## [Your task]
Please report each line of the listing below that contains the word "Viewport", copying every such line in full.

## [Data for processing]
* BEGIN *
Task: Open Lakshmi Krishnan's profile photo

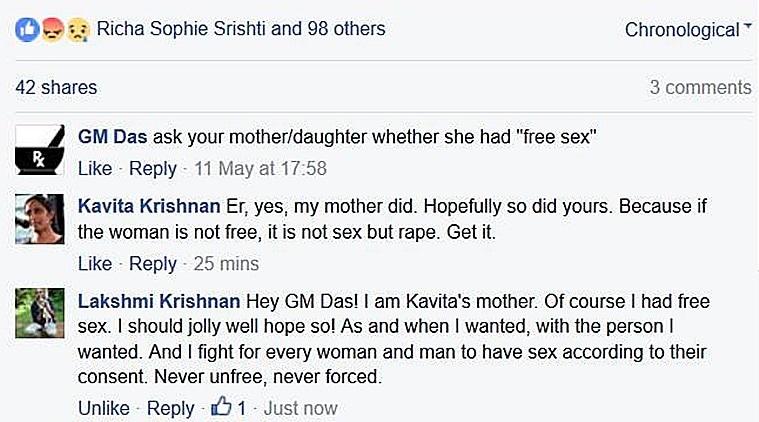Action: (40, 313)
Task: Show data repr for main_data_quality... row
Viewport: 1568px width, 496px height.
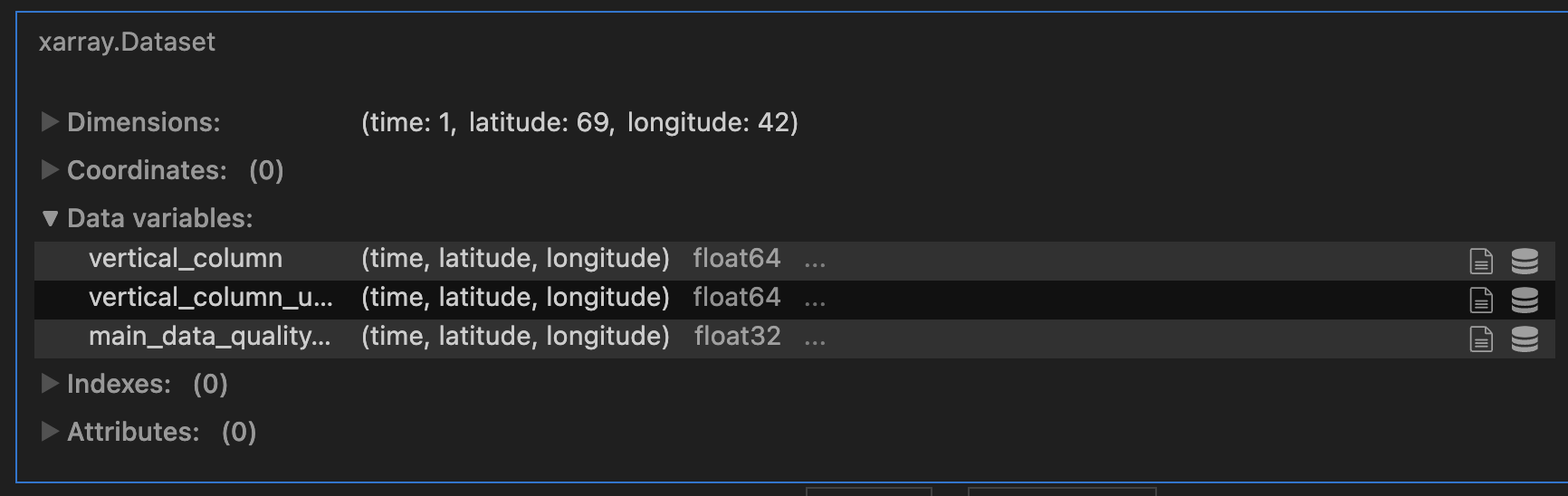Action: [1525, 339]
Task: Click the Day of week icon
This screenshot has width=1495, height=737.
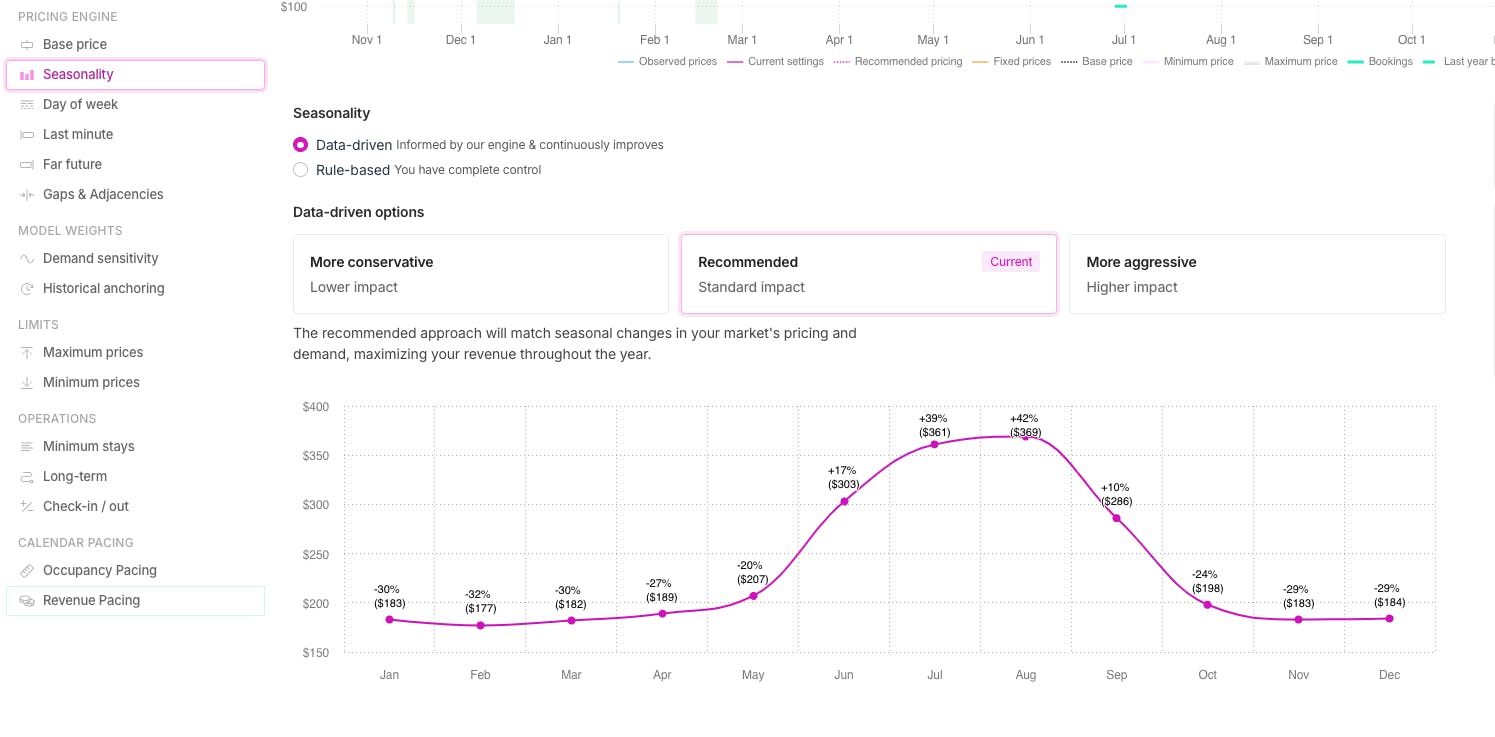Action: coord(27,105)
* END *
* BEGIN *
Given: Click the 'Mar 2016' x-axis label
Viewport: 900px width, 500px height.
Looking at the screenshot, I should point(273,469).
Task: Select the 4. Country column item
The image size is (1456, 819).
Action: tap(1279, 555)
* END *
## [Task response]
Viewport: 1568px width, 496px height.
Viewport: 900px width, 500px height.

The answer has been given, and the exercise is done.